_Aim_: Please return the lines from the one holding "Task: Open the Tools menu" through the end of the items, both ends included, reproducing them character for character.

[Element and text position data]
■ ■ ■ ■
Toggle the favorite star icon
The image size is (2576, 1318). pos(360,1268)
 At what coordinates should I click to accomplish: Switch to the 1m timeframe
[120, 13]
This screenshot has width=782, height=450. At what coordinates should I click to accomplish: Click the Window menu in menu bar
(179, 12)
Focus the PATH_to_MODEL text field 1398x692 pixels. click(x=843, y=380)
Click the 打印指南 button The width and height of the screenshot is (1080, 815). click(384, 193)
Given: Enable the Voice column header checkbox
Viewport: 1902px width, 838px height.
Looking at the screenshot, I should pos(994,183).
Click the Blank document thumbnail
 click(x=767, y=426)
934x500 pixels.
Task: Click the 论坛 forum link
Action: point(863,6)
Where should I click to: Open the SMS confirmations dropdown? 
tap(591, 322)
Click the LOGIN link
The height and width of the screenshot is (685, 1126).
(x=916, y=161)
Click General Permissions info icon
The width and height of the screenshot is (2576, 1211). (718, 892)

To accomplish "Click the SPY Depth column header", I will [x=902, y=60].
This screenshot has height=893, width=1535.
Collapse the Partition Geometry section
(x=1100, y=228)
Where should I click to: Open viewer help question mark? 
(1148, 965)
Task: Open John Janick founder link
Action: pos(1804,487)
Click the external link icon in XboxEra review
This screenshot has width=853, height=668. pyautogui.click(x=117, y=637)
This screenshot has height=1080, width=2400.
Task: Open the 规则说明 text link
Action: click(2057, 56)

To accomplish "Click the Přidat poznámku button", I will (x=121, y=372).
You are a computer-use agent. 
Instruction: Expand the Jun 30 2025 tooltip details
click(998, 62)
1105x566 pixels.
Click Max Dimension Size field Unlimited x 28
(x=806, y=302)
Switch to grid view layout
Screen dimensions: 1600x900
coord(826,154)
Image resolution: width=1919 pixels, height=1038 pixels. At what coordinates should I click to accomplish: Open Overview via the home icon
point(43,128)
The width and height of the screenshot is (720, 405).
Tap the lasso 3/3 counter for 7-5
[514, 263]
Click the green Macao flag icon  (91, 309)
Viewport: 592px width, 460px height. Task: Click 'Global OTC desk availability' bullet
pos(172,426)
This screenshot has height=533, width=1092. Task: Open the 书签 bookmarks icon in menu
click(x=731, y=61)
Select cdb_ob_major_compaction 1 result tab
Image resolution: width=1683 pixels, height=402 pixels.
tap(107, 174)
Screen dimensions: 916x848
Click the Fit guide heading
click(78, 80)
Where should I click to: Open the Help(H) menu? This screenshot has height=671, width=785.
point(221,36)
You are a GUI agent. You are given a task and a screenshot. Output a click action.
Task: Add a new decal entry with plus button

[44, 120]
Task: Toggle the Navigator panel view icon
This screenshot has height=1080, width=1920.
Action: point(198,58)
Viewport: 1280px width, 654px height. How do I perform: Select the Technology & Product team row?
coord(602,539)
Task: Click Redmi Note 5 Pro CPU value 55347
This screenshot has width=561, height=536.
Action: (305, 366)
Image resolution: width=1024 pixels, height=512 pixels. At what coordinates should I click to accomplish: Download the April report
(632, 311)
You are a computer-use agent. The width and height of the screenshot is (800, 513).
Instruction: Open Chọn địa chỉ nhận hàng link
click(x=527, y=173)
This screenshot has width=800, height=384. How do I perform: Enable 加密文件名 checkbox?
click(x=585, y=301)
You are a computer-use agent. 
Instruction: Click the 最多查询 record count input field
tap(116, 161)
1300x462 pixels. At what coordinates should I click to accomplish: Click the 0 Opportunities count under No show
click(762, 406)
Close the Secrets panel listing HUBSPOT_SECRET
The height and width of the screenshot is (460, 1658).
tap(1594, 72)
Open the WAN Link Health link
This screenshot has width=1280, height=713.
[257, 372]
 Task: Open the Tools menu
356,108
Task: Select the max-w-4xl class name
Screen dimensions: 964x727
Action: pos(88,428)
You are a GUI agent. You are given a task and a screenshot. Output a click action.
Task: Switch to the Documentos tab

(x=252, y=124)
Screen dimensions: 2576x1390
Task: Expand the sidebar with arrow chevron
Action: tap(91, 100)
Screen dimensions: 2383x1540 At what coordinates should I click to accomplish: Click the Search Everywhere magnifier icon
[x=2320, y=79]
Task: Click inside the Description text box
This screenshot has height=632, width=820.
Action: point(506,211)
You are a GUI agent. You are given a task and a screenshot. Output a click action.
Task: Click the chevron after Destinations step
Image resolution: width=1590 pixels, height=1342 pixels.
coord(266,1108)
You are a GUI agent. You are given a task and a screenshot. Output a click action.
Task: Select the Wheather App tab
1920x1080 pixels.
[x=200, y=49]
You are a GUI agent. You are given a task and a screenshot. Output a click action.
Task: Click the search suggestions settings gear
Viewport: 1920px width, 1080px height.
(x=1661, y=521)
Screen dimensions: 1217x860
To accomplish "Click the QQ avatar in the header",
■ ■ ■ ■
_Result of the task_:
 Task: Open the Tools menu
356,108
Task: Select the max-w-4xl class name
Screen dimensions: 964x727
Action: pos(88,428)
You are a GUI agent. You are given a task and a screenshot. Output a click action.
Task: Switch to the Documentos tab

(x=252, y=124)
Screen dimensions: 2576x1390
Task: Expand the sidebar with arrow chevron
Action: tap(91, 100)
Screen dimensions: 2383x1540 At what coordinates should I click to accomplish: Click the Search Everywhere magnifier icon
[x=2320, y=79]
Task: Click inside the Description text box
This screenshot has height=632, width=820.
Action: point(506,211)
You are a GUI agent. You are given a task and a screenshot. Output a click action.
Task: Click the chevron after Destinations step
Image resolution: width=1590 pixels, height=1342 pixels.
coord(266,1108)
You are a GUI agent. You are given a task and a screenshot. Output a click action.
Task: Select the Wheather App tab
1920x1080 pixels.
[x=200, y=49]
You are a GUI agent. You are given a task and a screenshot. Output a click action.
Task: Click the search suggestions settings gear
Viewport: 1920px width, 1080px height.
(x=1661, y=521)
Screen dimensions: 1217x860
To accomplish "Click the QQ avatar in the header",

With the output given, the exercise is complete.